#### Problem requirements
Every entry that appears below is to be output exactly.

[Records excerpted from a collection]
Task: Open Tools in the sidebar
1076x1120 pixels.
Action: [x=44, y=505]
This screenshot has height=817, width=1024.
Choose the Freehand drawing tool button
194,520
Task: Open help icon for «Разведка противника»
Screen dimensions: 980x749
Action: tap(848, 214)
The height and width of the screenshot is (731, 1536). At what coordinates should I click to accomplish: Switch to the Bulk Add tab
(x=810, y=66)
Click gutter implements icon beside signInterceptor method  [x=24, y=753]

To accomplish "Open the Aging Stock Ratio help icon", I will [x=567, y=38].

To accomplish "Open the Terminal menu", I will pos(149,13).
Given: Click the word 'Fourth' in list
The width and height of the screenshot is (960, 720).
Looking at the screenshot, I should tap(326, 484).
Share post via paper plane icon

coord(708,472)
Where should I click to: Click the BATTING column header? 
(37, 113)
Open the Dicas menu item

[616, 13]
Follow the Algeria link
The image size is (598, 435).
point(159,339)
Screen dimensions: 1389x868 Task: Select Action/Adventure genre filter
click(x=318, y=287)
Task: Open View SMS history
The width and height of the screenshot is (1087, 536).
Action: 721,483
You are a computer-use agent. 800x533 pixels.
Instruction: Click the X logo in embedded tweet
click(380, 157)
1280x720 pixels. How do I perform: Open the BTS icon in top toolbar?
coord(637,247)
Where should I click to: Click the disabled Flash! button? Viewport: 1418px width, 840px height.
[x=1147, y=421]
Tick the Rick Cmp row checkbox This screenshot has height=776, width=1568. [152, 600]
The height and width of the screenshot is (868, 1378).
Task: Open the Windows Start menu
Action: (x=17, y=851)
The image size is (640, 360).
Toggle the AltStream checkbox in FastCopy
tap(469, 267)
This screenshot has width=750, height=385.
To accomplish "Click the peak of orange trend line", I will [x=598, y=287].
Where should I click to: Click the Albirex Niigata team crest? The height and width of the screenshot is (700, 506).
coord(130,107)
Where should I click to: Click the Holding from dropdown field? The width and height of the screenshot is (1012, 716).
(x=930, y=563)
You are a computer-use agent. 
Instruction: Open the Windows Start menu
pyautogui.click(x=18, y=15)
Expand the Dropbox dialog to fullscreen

#### Task result
Task: Open Tools in the sidebar
1076x1120 pixels.
Action: [x=44, y=505]
This screenshot has height=817, width=1024.
Choose the Freehand drawing tool button
194,520
Task: Open help icon for «Разведка противника»
Screen dimensions: 980x749
Action: tap(848, 214)
The height and width of the screenshot is (731, 1536). At what coordinates should I click to accomplish: Switch to the Bulk Add tab
(x=810, y=66)
Click gutter implements icon beside signInterceptor method  [x=24, y=753]

To accomplish "Open the Aging Stock Ratio help icon", I will [x=567, y=38].

To accomplish "Open the Terminal menu", I will pos(149,13).
Given: Click the word 'Fourth' in list
The width and height of the screenshot is (960, 720).
Looking at the screenshot, I should tap(326, 484).
Share post via paper plane icon

coord(708,472)
Where should I click to: Click the BATTING column header? 
(37, 113)
Open the Dicas menu item

[616, 13]
Follow the Algeria link
The image size is (598, 435).
point(159,339)
Screen dimensions: 1389x868 Task: Select Action/Adventure genre filter
click(x=318, y=287)
Task: Open View SMS history
The width and height of the screenshot is (1087, 536).
Action: 721,483
You are a computer-use agent. 800x533 pixels.
Instruction: Click the X logo in embedded tweet
click(380, 157)
1280x720 pixels. How do I perform: Open the BTS icon in top toolbar?
coord(637,247)
Where should I click to: Click the disabled Flash! button? Viewport: 1418px width, 840px height.
[x=1147, y=421]
Tick the Rick Cmp row checkbox This screenshot has height=776, width=1568. [152, 600]
The height and width of the screenshot is (868, 1378).
Task: Open the Windows Start menu
Action: (x=17, y=851)
The image size is (640, 360).
Toggle the AltStream checkbox in FastCopy
tap(469, 267)
This screenshot has width=750, height=385.
To accomplish "Click the peak of orange trend line", I will [x=598, y=287].
Where should I click to: Click the Albirex Niigata team crest? The height and width of the screenshot is (700, 506).
coord(130,107)
Where should I click to: Click the Holding from dropdown field? The width and height of the screenshot is (1012, 716).
(x=930, y=563)
You are a computer-use agent. 
Instruction: Open the Windows Start menu
pyautogui.click(x=18, y=15)
Expand the Dropbox dialog to fullscreen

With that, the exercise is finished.